Já, em trabalho anterior a este, fiz sentir que se devem distinguir duas espécies de filosofia: uma filosofia pré-científica. — é a atividade mesma do espírito elaborando o conhecimento, o espírito mesmo investigando o desconhecido e produzindo as ciências; e uma filosofia super científica. — é o espírito partindo das ciências e procurando dar a interpretação do verdadeiro sentido da existência, ou lançar as bases de uma concepção do Universo. — É neste último sentido precisamente que a filosofia se chama metafísica, filosofia primeira, ou simplesmente filosofia como é mais corrente. É, pois, da filosofia assim entendida que sé trata aqui. A questão pode ser formulada nestes termos: que relação há entre a filosofia ou a metafísica e a psicologia?
Todo filósofo tem por necessidade natural, uma especialidade científica, e é sempre dessa especialidade científica que parte a sua inspiração filosófica. Assim Pitágoras era matemático; e deste modo era por símbolos matemáticos que se esforçava por interpretar o conjunto da existência. Os filósofos da escola jónica eram físicos e como físicos, era por ação das forças mesmas da natureza que procuravam explicar, não somente os elementos exteriores, ou os movimentos do cosmos, como ao mesmo tempo o pensamento e a vida.
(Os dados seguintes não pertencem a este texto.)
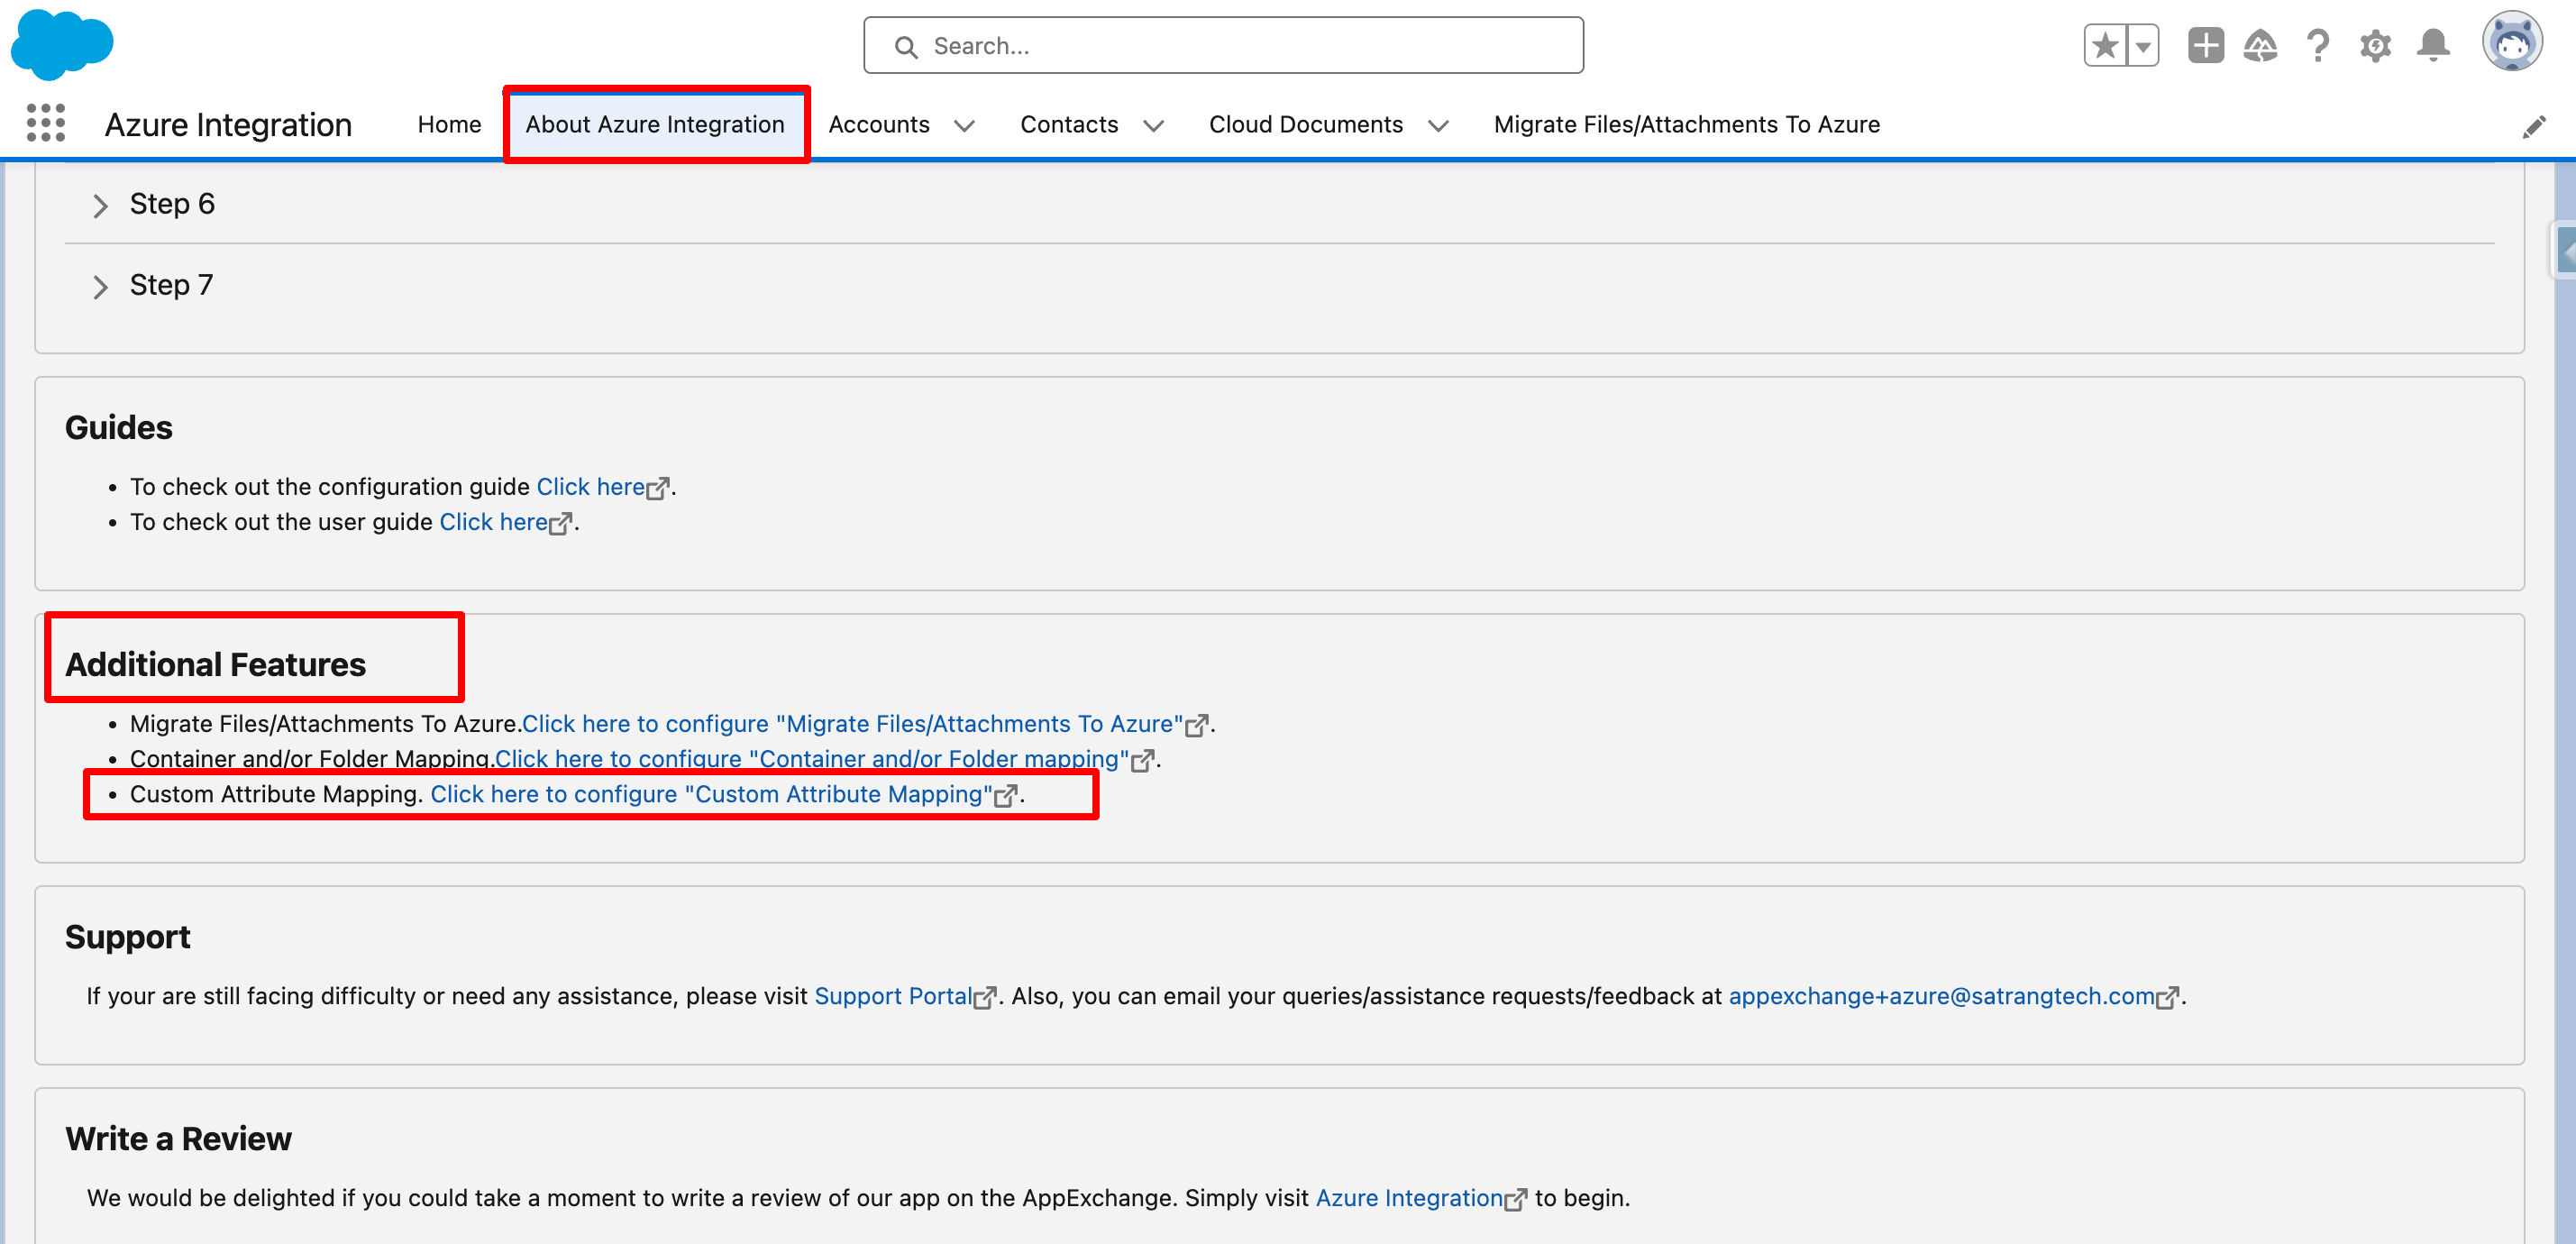The width and height of the screenshot is (2576, 1244).
Task: Open the user profile avatar
Action: [x=2511, y=42]
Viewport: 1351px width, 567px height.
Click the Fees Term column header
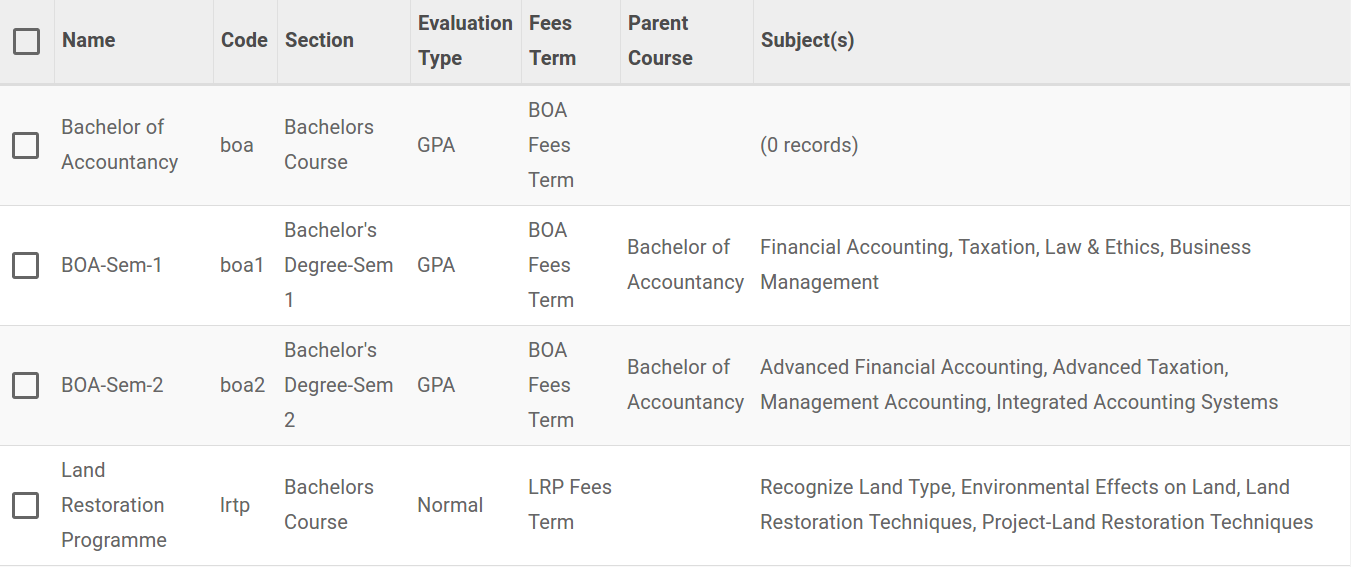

A filosofia é a psicologia, a ciência do espírito. Tal é, por conseguínte> a nossa tese fundamental. Agora, a psicologia é que pode ser considerada de dois modos: no sentido comum e ordinário e no sentido transcendente. No primeiro caso a psicologia propriamente dita, a análise da atividade psíquica, tal como se verifica no homem, e, em menor escala, nos graus inferiores da pura animalidade; de onde a psicologia comparada cujo valor é hoje altamente reconhecido. No segundo caso é ainda psicologia, isto é, indaga ainda da significação e natureza do espírito; mas considerando este não somente em sua função puramente humana, mas em sua significação mais geral, confunde-se com a metafísica e não só trata de descobrir a relação que há ou deve haver entre o espírito e o todo universal, como ao mesmo tempo procura interpretar o próprio todo universal.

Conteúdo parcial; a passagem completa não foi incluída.